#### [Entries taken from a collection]
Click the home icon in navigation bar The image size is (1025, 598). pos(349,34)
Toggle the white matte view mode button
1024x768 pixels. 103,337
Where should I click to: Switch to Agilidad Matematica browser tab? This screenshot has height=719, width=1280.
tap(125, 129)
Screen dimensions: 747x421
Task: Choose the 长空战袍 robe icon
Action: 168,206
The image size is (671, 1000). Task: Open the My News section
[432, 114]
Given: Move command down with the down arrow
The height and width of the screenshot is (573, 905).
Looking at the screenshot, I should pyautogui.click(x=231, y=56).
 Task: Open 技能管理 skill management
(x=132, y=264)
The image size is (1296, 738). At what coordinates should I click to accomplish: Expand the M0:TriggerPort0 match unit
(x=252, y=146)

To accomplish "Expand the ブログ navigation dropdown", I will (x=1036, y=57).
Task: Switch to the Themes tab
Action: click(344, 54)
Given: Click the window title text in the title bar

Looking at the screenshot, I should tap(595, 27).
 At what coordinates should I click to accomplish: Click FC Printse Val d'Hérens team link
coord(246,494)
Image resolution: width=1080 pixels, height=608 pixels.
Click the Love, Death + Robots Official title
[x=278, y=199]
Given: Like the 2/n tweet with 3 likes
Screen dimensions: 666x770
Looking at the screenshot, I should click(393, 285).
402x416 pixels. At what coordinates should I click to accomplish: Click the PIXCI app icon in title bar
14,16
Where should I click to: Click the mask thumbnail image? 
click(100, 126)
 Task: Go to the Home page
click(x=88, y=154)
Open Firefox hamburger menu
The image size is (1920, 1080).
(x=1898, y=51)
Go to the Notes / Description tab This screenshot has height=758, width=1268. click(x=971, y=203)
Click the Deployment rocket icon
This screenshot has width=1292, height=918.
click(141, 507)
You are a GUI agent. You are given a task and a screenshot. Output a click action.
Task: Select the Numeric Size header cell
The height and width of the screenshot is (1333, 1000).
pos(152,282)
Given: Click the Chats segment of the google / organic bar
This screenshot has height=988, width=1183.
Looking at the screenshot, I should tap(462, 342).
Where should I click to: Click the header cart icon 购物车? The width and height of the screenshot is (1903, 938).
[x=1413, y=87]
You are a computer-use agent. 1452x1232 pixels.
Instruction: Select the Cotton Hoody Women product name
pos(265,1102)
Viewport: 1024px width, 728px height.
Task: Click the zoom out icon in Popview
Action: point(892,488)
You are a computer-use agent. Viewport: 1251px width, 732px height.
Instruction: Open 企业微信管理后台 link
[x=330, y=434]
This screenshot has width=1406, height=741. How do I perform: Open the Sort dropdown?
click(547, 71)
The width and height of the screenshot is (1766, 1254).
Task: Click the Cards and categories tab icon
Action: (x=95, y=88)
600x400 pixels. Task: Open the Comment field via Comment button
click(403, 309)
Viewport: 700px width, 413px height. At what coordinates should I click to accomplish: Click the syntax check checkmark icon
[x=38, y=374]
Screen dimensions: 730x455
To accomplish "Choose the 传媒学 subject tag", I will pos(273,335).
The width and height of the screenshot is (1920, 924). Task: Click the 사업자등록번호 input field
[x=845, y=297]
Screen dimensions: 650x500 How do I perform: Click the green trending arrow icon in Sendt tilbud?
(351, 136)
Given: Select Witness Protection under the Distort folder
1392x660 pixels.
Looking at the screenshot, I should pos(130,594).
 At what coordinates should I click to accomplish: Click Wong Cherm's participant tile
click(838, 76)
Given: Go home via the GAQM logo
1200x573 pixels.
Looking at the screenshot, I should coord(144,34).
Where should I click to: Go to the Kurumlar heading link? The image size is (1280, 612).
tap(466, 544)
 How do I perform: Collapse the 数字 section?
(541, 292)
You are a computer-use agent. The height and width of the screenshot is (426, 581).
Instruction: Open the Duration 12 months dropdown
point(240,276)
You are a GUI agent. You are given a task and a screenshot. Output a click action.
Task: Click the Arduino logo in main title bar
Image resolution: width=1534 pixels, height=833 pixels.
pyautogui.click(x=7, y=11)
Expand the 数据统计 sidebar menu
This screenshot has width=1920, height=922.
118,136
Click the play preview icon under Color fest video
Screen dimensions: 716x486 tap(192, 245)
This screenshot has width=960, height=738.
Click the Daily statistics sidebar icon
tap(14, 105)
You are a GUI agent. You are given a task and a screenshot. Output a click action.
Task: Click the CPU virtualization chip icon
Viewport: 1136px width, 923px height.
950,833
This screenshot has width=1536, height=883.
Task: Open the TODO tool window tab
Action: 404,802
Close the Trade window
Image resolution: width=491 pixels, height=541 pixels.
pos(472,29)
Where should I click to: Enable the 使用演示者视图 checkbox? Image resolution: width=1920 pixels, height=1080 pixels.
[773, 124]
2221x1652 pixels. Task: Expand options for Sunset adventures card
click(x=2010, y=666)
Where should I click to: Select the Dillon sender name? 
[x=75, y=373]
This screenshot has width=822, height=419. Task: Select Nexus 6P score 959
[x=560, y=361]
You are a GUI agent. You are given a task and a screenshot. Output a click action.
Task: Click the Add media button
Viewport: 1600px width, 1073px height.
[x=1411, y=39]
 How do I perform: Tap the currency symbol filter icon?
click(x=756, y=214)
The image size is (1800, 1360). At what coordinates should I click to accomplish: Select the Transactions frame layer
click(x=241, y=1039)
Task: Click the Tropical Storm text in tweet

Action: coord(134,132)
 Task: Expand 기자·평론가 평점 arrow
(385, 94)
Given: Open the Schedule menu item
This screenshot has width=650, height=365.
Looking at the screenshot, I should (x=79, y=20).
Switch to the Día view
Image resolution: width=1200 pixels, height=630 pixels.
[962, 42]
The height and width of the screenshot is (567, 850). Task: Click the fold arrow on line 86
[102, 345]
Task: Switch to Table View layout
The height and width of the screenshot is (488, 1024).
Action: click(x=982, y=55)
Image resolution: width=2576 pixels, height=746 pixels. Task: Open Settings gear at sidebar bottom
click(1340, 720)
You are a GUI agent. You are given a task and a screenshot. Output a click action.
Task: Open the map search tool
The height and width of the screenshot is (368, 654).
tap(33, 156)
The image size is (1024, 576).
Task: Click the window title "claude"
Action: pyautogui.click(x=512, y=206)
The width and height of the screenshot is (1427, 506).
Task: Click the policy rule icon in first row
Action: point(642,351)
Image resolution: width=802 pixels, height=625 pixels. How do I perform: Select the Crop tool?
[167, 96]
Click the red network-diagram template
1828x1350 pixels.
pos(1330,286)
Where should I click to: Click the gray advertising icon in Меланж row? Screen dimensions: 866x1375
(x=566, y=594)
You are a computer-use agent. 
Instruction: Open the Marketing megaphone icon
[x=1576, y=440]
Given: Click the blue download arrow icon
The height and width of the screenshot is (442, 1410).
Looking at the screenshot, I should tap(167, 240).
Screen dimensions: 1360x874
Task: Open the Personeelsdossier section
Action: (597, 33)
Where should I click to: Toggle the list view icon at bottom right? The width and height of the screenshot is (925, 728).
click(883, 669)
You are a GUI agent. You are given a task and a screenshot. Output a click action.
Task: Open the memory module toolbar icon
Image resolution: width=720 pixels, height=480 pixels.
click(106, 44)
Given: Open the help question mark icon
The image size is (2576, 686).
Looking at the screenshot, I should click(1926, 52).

#### [TASK DIRECTIONS]
Reproduce the listing above, switching every "Where should I click to" to "Where do I click to" and leaving everything else unchanged.

#### [WORKED SOLUTION]
Click the home icon in navigation bar The image size is (1025, 598). pos(349,34)
Toggle the white matte view mode button
1024x768 pixels. 103,337
Where do I click to: Switch to Agilidad Matematica browser tab? This screenshot has height=719, width=1280.
tap(125, 129)
Screen dimensions: 747x421
Task: Choose the 长空战袍 robe icon
Action: 168,206
The image size is (671, 1000). Task: Open the My News section
[432, 114]
Given: Move command down with the down arrow
The height and width of the screenshot is (573, 905).
Looking at the screenshot, I should pyautogui.click(x=231, y=56).
 Task: Open 技能管理 skill management
(x=132, y=264)
The image size is (1296, 738). At what coordinates should I click to accomplish: Expand the M0:TriggerPort0 match unit
(x=252, y=146)

To accomplish "Expand the ブログ navigation dropdown", I will (x=1036, y=57).
Task: Switch to the Themes tab
Action: click(344, 54)
Given: Click the window title text in the title bar

Looking at the screenshot, I should tap(595, 27).
 At what coordinates should I click to accomplish: Click FC Printse Val d'Hérens team link
coord(246,494)
Image resolution: width=1080 pixels, height=608 pixels.
Click the Love, Death + Robots Official title
[x=278, y=199]
Given: Like the 2/n tweet with 3 likes
Screen dimensions: 666x770
Looking at the screenshot, I should click(393, 285).
402x416 pixels. At what coordinates should I click to accomplish: Click the PIXCI app icon in title bar
14,16
Where do I click to: Click the mask thumbnail image? 
click(100, 126)
 Task: Go to the Home page
click(x=88, y=154)
Open Firefox hamburger menu
The image size is (1920, 1080).
(x=1898, y=51)
Go to the Notes / Description tab This screenshot has height=758, width=1268. click(x=971, y=203)
Click the Deployment rocket icon
This screenshot has width=1292, height=918.
click(141, 507)
You are a GUI agent. You are given a task and a screenshot. Output a click action.
Task: Select the Numeric Size header cell
The height and width of the screenshot is (1333, 1000).
pos(152,282)
Given: Click the Chats segment of the google / organic bar
This screenshot has height=988, width=1183.
Looking at the screenshot, I should tap(462, 342).
Where do I click to: Click the header cart icon 购物车? The width and height of the screenshot is (1903, 938).
[x=1413, y=87]
You are a computer-use agent. 1452x1232 pixels.
Instruction: Select the Cotton Hoody Women product name
pos(265,1102)
Viewport: 1024px width, 728px height.
Task: Click the zoom out icon in Popview
Action: point(892,488)
You are a computer-use agent. Viewport: 1251px width, 732px height.
Instruction: Open 企业微信管理后台 link
[x=330, y=434]
This screenshot has width=1406, height=741. How do I perform: Open the Sort dropdown?
click(547, 71)
The width and height of the screenshot is (1766, 1254).
Task: Click the Cards and categories tab icon
Action: (x=95, y=88)
600x400 pixels. Task: Open the Comment field via Comment button
click(403, 309)
Viewport: 700px width, 413px height. At what coordinates should I click to accomplish: Click the syntax check checkmark icon
[x=38, y=374]
Screen dimensions: 730x455
To accomplish "Choose the 传媒学 subject tag", I will pos(273,335).
The width and height of the screenshot is (1920, 924). Task: Click the 사업자등록번호 input field
[x=845, y=297]
Screen dimensions: 650x500 How do I perform: Click the green trending arrow icon in Sendt tilbud?
(351, 136)
Given: Select Witness Protection under the Distort folder
1392x660 pixels.
Looking at the screenshot, I should pos(130,594).
 At what coordinates should I click to accomplish: Click Wong Cherm's participant tile
click(838, 76)
Given: Go home via the GAQM logo
1200x573 pixels.
Looking at the screenshot, I should coord(144,34).
Where do I click to: Go to the Kurumlar heading link? The image size is (1280, 612).
tap(466, 544)
 How do I perform: Collapse the 数字 section?
(541, 292)
You are a computer-use agent. The height and width of the screenshot is (426, 581).
Instruction: Open the Duration 12 months dropdown
point(240,276)
You are a GUI agent. You are given a task and a screenshot. Output a click action.
Task: Click the Arduino logo in main title bar
Image resolution: width=1534 pixels, height=833 pixels.
pyautogui.click(x=7, y=11)
Expand the 数据统计 sidebar menu
This screenshot has width=1920, height=922.
118,136
Click the play preview icon under Color fest video
Screen dimensions: 716x486 tap(192, 245)
This screenshot has width=960, height=738.
Click the Daily statistics sidebar icon
tap(14, 105)
You are a GUI agent. You are given a task and a screenshot. Output a click action.
Task: Click the CPU virtualization chip icon
Viewport: 1136px width, 923px height.
950,833
This screenshot has width=1536, height=883.
Task: Open the TODO tool window tab
Action: 404,802
Close the Trade window
Image resolution: width=491 pixels, height=541 pixels.
pos(472,29)
Where do I click to: Enable the 使用演示者视图 checkbox? Image resolution: width=1920 pixels, height=1080 pixels.
[773, 124]
2221x1652 pixels. Task: Expand options for Sunset adventures card
click(x=2010, y=666)
Where do I click to: Select the Dillon sender name? 
[x=75, y=373]
This screenshot has width=822, height=419. Task: Select Nexus 6P score 959
[x=560, y=361]
You are a GUI agent. You are given a task and a screenshot. Output a click action.
Task: Click the Add media button
Viewport: 1600px width, 1073px height.
[x=1411, y=39]
 How do I perform: Tap the currency symbol filter icon?
click(x=756, y=214)
The image size is (1800, 1360). At what coordinates should I click to accomplish: Select the Transactions frame layer
click(x=241, y=1039)
Task: Click the Tropical Storm text in tweet

Action: coord(134,132)
 Task: Expand 기자·평론가 평점 arrow
(385, 94)
Given: Open the Schedule menu item
This screenshot has width=650, height=365.
Looking at the screenshot, I should (x=79, y=20).
Switch to the Día view
Image resolution: width=1200 pixels, height=630 pixels.
[962, 42]
The height and width of the screenshot is (567, 850). Task: Click the fold arrow on line 86
[102, 345]
Task: Switch to Table View layout
The height and width of the screenshot is (488, 1024).
Action: click(x=982, y=55)
Image resolution: width=2576 pixels, height=746 pixels. Task: Open Settings gear at sidebar bottom
click(1340, 720)
You are a GUI agent. You are given a task and a screenshot. Output a click action.
Task: Open the map search tool
The height and width of the screenshot is (368, 654).
tap(33, 156)
The image size is (1024, 576).
Task: Click the window title "claude"
Action: pyautogui.click(x=512, y=206)
The width and height of the screenshot is (1427, 506).
Task: Click the policy rule icon in first row
Action: point(642,351)
Image resolution: width=802 pixels, height=625 pixels. How do I perform: Select the Crop tool?
[167, 96]
Click the red network-diagram template
1828x1350 pixels.
pos(1330,286)
Where do I click to: Click the gray advertising icon in Меланж row? Screen dimensions: 866x1375
(x=566, y=594)
You are a computer-use agent. 
Instruction: Open the Marketing megaphone icon
[x=1576, y=440]
Given: Click the blue download arrow icon
The height and width of the screenshot is (442, 1410).
Looking at the screenshot, I should tap(167, 240).
Screen dimensions: 1360x874
Task: Open the Personeelsdossier section
Action: (597, 33)
Where do I click to: Toggle the list view icon at bottom right? The width and height of the screenshot is (925, 728).
click(883, 669)
You are a GUI agent. You are given a task and a screenshot. Output a click action.
Task: Open the memory module toolbar icon
Image resolution: width=720 pixels, height=480 pixels.
click(106, 44)
Given: Open the help question mark icon
The image size is (2576, 686).
Looking at the screenshot, I should click(1926, 52).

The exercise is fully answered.